Stored data:
┄┄┄┄┄┄┄┄┄┄┄┄┄┄┄┄┄┄┄┄
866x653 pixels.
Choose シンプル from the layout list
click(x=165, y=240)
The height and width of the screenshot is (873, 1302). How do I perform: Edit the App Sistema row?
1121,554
┄┄┄┄┄┄┄┄┄┄┄┄┄┄┄┄┄┄┄┄
### WHAT IS BEING ASKED
Return exactly the lines from the one containing "The height and" to the last line of the data, and nothing more.

### ANSWER BOX
The height and width of the screenshot is (873, 1302). How do I perform: Edit the App Sistema row?
1121,554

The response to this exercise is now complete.